We can finally make decisions about how much we choose to share with the world at large - if we choose to ever show any of the thousands of photos we have taken in public. At this point in time I would tend to say “no way”. I even worry about the privacy controls in photo sharing sites such as Flickr and PicasaWeb - will they ever be hacked?

On top of the natural concern to protect your own children, we also have to face the issues surrounding adoption - do we want the birth parents of the children to be able to easily find them? In the early days I was reluctant to even share their gender and age out of paranoia that some huge search would be going on. It’s easy to forget the reasons most children end up in care - the same reasons that nobody will be searching for them.

On more than one occasion we have had to ask friends and family to retract photos from public forums with our children in. It’s not been easy at all.

I’m guessing as the next year or two rolls on, we will become more relaxed. Little by little we will let those outside of our closest friends learn more about our little charges, and share a little more in our great adventure together.

The time before children entered our lives seems very distant now. It would be wrong to say that we don’t miss the independence and freedom we once had - we do. Going shopping on our own has become a rare luxury that lands the other with a tiresome tug-of-war between the attention fighting antics of the children. Having a night out requires military planning, timing, and the coordinating skills of a project manager. While it sounds funny, when you’re in the thick of it, it’s not.
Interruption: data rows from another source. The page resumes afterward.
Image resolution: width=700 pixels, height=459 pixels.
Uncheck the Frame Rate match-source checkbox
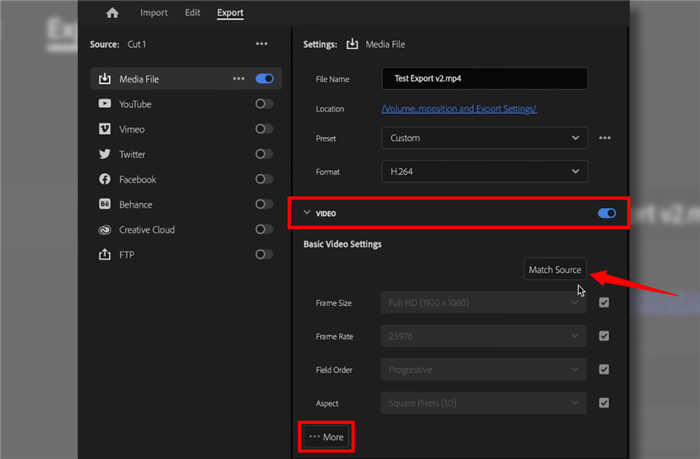[604, 336]
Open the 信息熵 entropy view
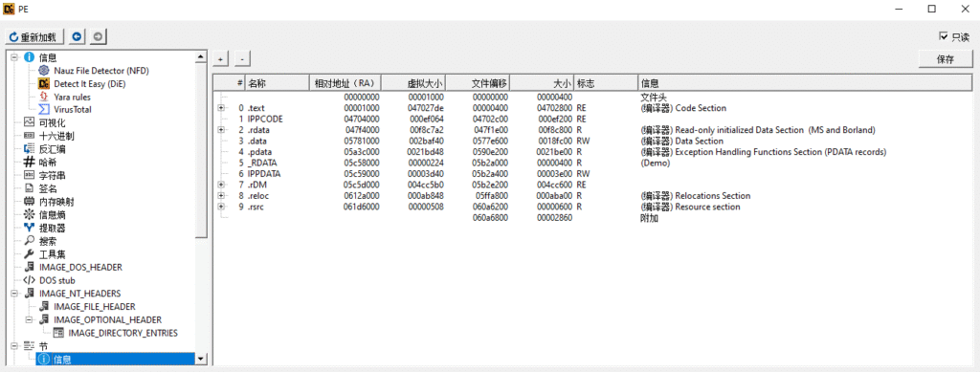Viewport: 980px width, 372px height. (x=52, y=215)
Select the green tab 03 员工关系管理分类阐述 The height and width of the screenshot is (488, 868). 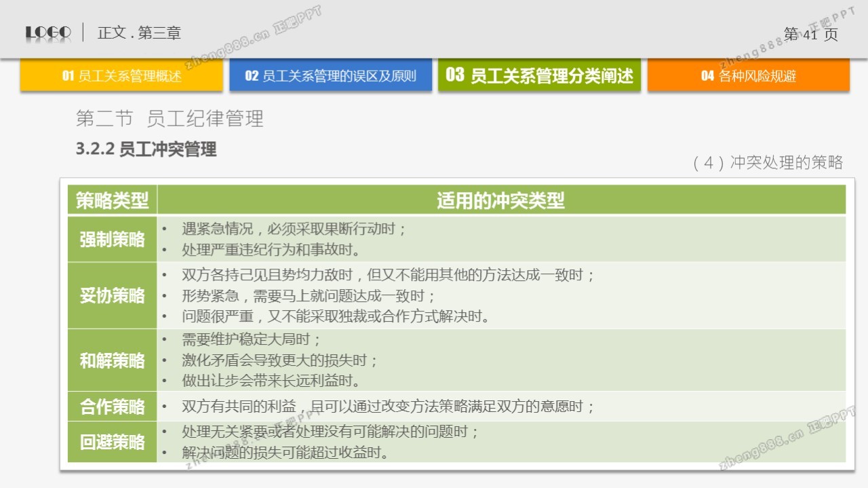pos(539,75)
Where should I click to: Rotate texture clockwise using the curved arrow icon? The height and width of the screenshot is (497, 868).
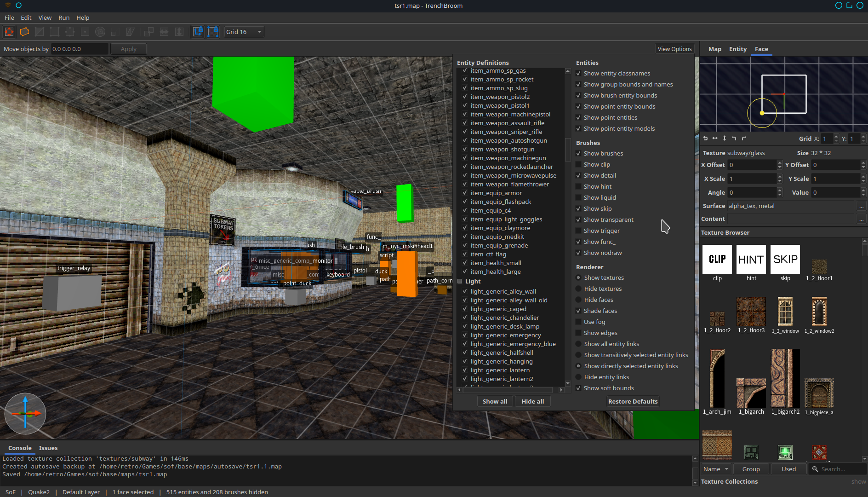click(x=744, y=139)
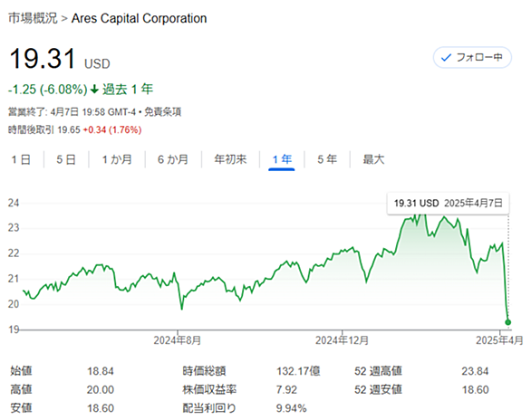Click the 配当利回り value 9.94%
Image resolution: width=531 pixels, height=420 pixels.
point(291,408)
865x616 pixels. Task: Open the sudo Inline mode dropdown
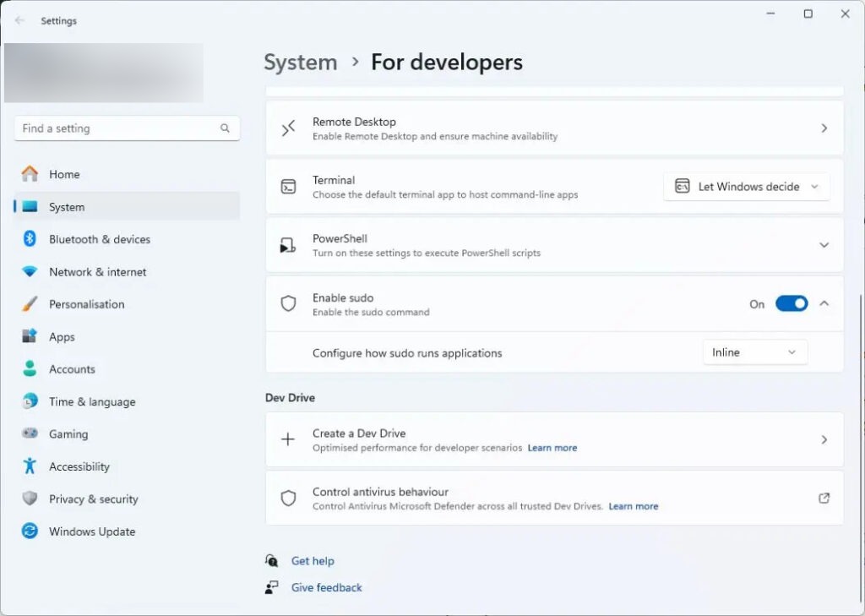pos(754,352)
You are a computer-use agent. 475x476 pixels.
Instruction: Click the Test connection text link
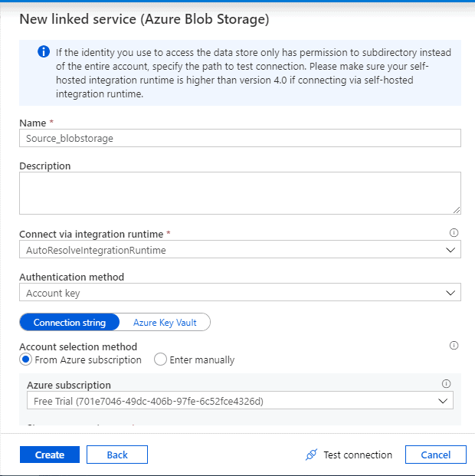click(357, 455)
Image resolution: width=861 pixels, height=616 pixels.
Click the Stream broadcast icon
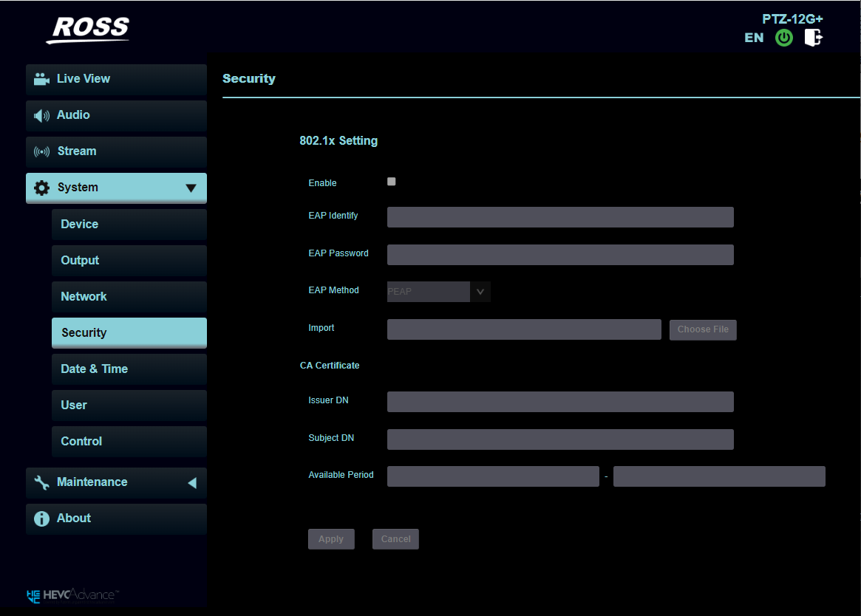coord(42,151)
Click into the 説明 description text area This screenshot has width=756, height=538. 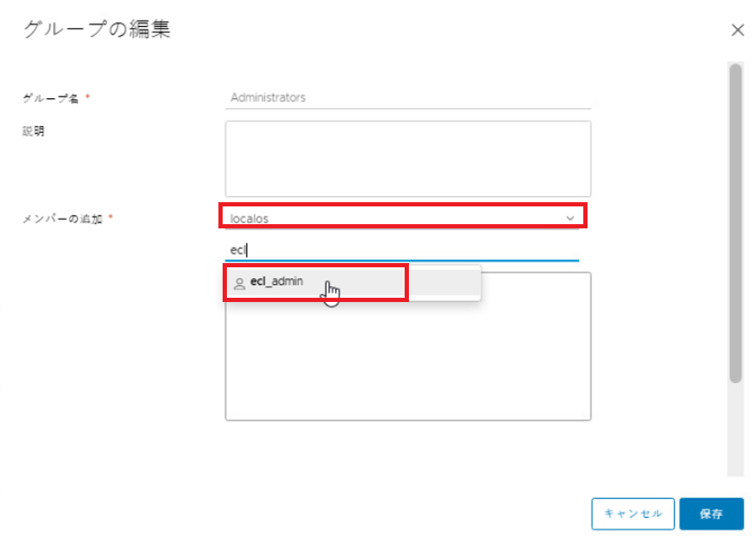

There is another side to our chosen situation though. A side where small voices shout “Daddy’s Home!” in exploding tones as I walk through the back door. Where I am left for Dead at the sound of the front door when Mum has been to the corner shop - who is then bundled to the floor with hugged legs. There are the weekend mornings when little faces appear around the bedroom door, and uncertain little people climb onto the bed for a cuddle before heading downstairs for breakfast with Dad. There are the little victories, the things they learn, the paintings, the drawings, marking their height on the wall, and a thousand other things.

It’s hard to describe to those without children not only the immense impact they have upon your life, but also the payoff. How do you describe the pride you feel when a little girl who can only just recognise foam letters in the bath manages to spell her entire name with them while you are fetching towels? Or when her older sister peddles her bike for the first time, and turns ecstatically to you screaming “did you see! did you see!”. Or when the youngest manages to go through the night without an accident, and proudly stands next to her bed in the morning proclaiming “look Dad - no wee!”